Сури пытался вырваться из рук Ингена, но мужчина не отпускал его. Ещё слёзы, ещё и ещё. Грудь и плечи мальчика начали вздрагивать от рыданий.
— Не надо, не плачь, — прошептал тёмный эльф. — Я даже рад, что умру не из-за какой-нибудь глупой случайности, а потому, что спас тебе жизнь.
— Это… моя… кровь… — доносилось сквозь плач.
— Нет, это моё преступление и кара за него. Не плачь, Сури, ты принц и супруг короля. Ты не должен плакать.
— Да, я знаю, — произнёс Сури.
Вскоре рыдания затихли. Инген уже не прижимал его к себе так сильно, и мальчик выпрямился. Он сел на кровати, вытерев слёзы и подняв голову, и сказал:
— Ты знал все эти месяцы? Как ты жил с этим?!
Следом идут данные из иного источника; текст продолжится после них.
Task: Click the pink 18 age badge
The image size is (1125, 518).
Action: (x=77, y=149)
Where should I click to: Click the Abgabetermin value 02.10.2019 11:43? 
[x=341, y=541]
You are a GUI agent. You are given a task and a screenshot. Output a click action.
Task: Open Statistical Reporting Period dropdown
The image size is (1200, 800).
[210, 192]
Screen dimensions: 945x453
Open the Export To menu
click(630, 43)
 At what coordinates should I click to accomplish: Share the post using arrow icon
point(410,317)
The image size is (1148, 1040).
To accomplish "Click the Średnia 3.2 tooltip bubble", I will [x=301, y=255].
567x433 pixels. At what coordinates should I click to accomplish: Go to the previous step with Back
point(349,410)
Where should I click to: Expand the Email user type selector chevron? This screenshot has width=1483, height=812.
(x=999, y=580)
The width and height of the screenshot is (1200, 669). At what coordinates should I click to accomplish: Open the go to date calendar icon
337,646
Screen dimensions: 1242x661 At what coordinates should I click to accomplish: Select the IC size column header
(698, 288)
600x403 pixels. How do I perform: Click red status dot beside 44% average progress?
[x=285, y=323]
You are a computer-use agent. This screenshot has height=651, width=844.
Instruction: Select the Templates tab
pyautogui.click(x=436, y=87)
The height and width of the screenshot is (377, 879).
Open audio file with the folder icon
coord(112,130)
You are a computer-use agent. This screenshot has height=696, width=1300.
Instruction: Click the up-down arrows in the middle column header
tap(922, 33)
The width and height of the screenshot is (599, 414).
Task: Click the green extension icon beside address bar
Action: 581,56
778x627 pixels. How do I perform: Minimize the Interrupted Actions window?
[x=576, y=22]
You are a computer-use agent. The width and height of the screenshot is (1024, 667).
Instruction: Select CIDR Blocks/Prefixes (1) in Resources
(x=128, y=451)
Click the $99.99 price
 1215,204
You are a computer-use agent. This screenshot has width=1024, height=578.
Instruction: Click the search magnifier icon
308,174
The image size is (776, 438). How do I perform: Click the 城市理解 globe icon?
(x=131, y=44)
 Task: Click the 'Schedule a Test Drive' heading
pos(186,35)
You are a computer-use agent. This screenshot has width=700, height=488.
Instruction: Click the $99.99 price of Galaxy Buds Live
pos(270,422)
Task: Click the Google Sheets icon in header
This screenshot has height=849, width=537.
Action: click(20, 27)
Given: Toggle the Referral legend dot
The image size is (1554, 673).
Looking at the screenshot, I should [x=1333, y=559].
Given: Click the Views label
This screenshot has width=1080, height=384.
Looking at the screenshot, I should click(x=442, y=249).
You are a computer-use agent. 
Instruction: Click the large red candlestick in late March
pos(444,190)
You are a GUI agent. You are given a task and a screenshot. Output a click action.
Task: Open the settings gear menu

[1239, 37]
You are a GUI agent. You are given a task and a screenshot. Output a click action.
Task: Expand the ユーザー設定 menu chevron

— Я король, я должен править страной и оставить её своему преемнику в полном порядке. Я не могу терять время на жалость к самому себе.
Сури смотрел перед собой застывшими помертвевшими глазами.
— Прости меня. Прости меня за мои слёзы.
Это была их последняя с Ингеном ночь, и он не должен был омрачать оставшиеся часы жизни супруга горем и слезами. Он должен сделать эти часы счастливыми, такими прекрасными, чтобы даже по ту сторону мира в небьющемся сердце короля сохранялась память о них.
Мальчик улыбнулся. Сначала улыбка была вымученной, грустной, но потом в ней зажёгся тот робкий тёплый свет, что всегда радовал Ингена и трогал его до глубины души. Сури протянул руки к тёмному эльфу и сжал его ладони в своих.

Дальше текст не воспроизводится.